改善大型风电场电压稳定性的无功电压闭环控制策略研究

With the concentrated development of large-scale wind power, the issues of voltage stability control are more and more severe in large-scale wind plants. The control of wind turbines and the SVC or other compensation devices is not harmonized. The voltage stability status is very low for some large wind plants. Therefore, with the quick variation of the active power in the wind plant, the reactive power control technology to support the operation of bulk grid are expected to be improved. This proposal is to study the reactive power control mode and their impact mechanism on the volatage stability in large wind plants. The two-layer voltage colosed-loop control strategy will be proposed.In the upper layer, the control strategy of slow response devices are established considering the ultra-short wind power prediction. The multi-object reactive power control model to maximize the voltage protection margin of the wind turbine nodes, to minimize voltage control error of PCC, to minimize the reactive power of SVC is set up considering the control capability of various reactive power sources. By comparison of two types of algorithm, the reactive power closed-loop control model to adapt the weighted factor automatically are investigated.In the lower layer, the control mode of wind turbines and SVC to accommodate the quick variation of active power are studied. Also, the transition model for fault and non-fault are set up. Finally, the dynamic simulation are used to verify the validity and applicability of the control model by various scenarios simulation. This study is to solve the issues of reactive power and voltage control problem by combining of modeling,algorithm for solving and dynamic simulation method. A practical control strategy will be set up to provide technical support for the safety operation of bulk grid with large-scale wind power integration.

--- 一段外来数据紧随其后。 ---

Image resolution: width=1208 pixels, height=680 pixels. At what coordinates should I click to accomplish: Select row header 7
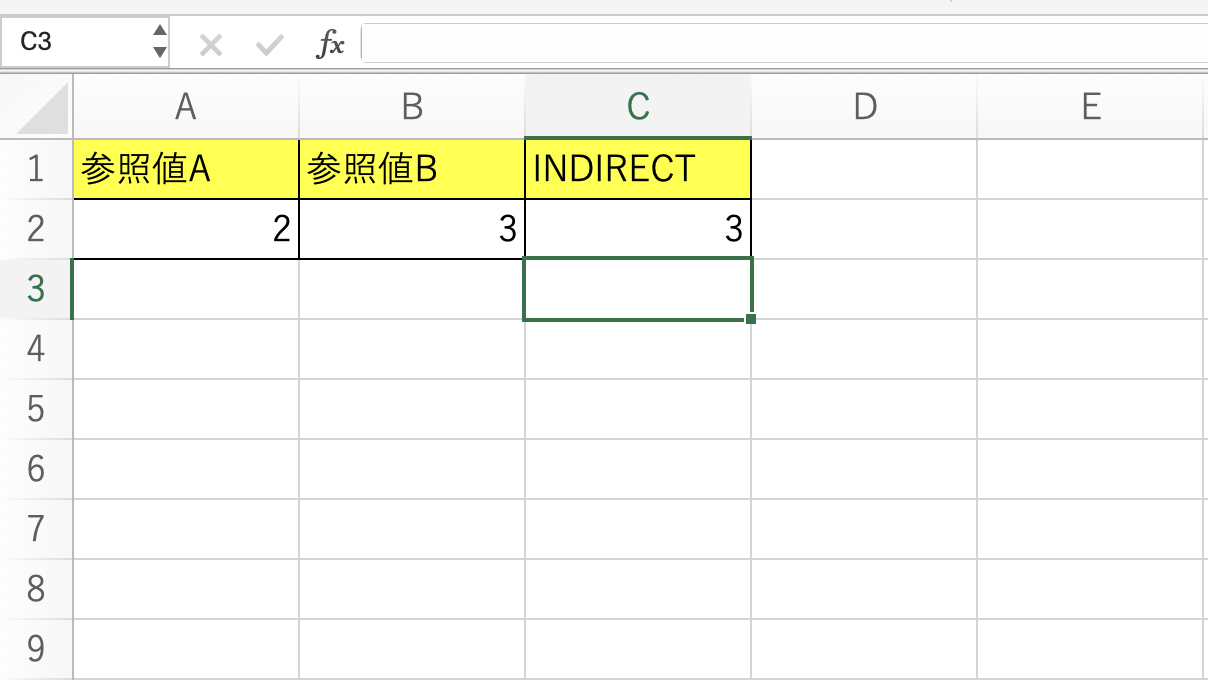[37, 528]
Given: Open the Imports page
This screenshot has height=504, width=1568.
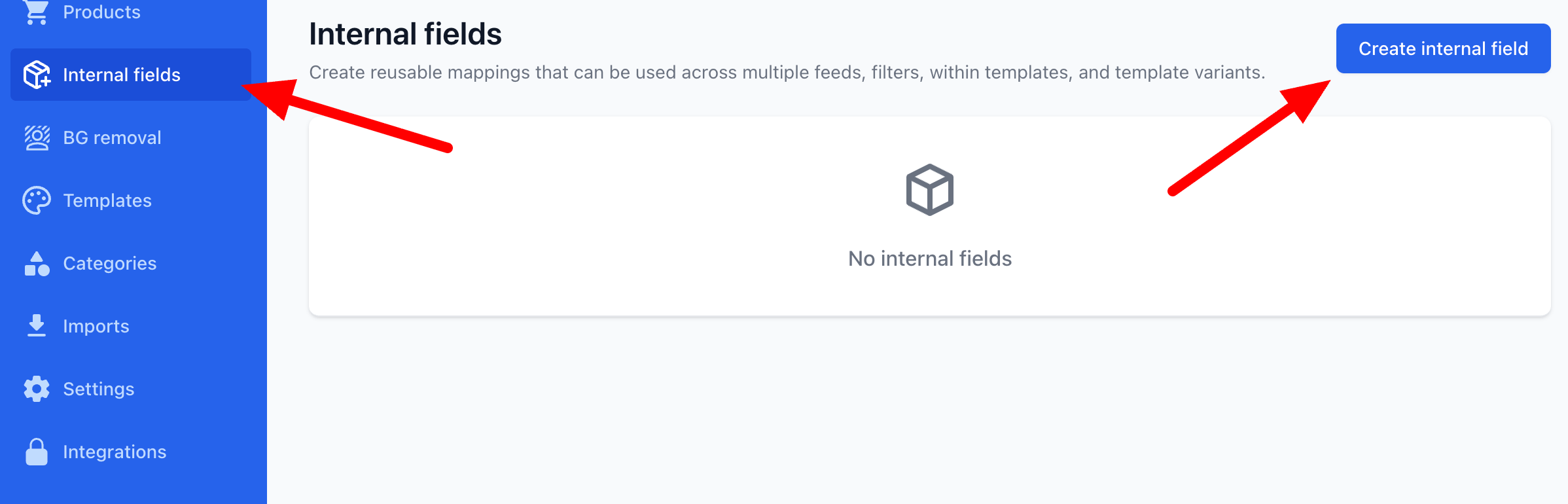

现有大型风电场无功电压控制未能实现协调优化，场内电压稳定水平低，大型风电场无功电压协调控制策略有待进一步探究。本申请通过研究大型风电场无功电压控制模式及其对场内电压稳定性影响机理，提出风电场两层无功电压闭环控制措施。上层：基于超短期功率预测，研究超前投退慢速控制无功设备策略；基于机组布局及各无功源无功裕度，建立以场内各节点离电压保护点裕度最大、并网点电压满足调度要求、集中无功补偿装置投入容量小为目标的多无功源协调控制模型；通过实用化算法对比研究，形成自适应权重因子的优化控制策略。下层：研究风电机组和集中无功补偿设备响应有功快速变化的控制模式及故障和非故障控制过渡模型。最后，动态仿真验证故障与非故障条件下该控制策略的适应性。本研究采用建模、算法求解和动态仿真相结合的方式，将突破大型风电场无功电压控制稳定水平低的难题，建立实用化的控制策略，为我国风电大规模并网的安全稳定控制问题提供技术支撑。

风力发电以其丰富的资源和成熟的技术成为我国目前最具规模化开发和商业化应用前景的可再生能源发电形式之一。分析大型风电场以及风电场群接入电力系统的电压稳定影响机理，并相应制定改善其电压稳定性的无功控制策略，对于大规模集群式风电资源的有效开发利用具有重要的理论研究意义和工程应用价值。首先，分别采用PV曲线法和时域分析法从静态和暂态角度研究了大规模风电集中接入电力系统对于电压稳定的影响因素，为后续无功电压控制策略提供决策依据。其次，从风电场内多无功源在时间尺度上的动态响应特性和空间粒度上的物理分布特性出发，制定了大型风电场无功调节设备的协调控制原则，并提出了一种考虑风电机组电压稳定性的风电场无功优化控制策略。再次，基于分级电压控制思路，建立风电场群无功优化控制的系统结构，依据多断面运行信息提出一种计及风电功率波动影响的风电场群无功优化控制策略。项目发表论文5篇，其中SCI论文1篇，授权专利3项。培养博士一名。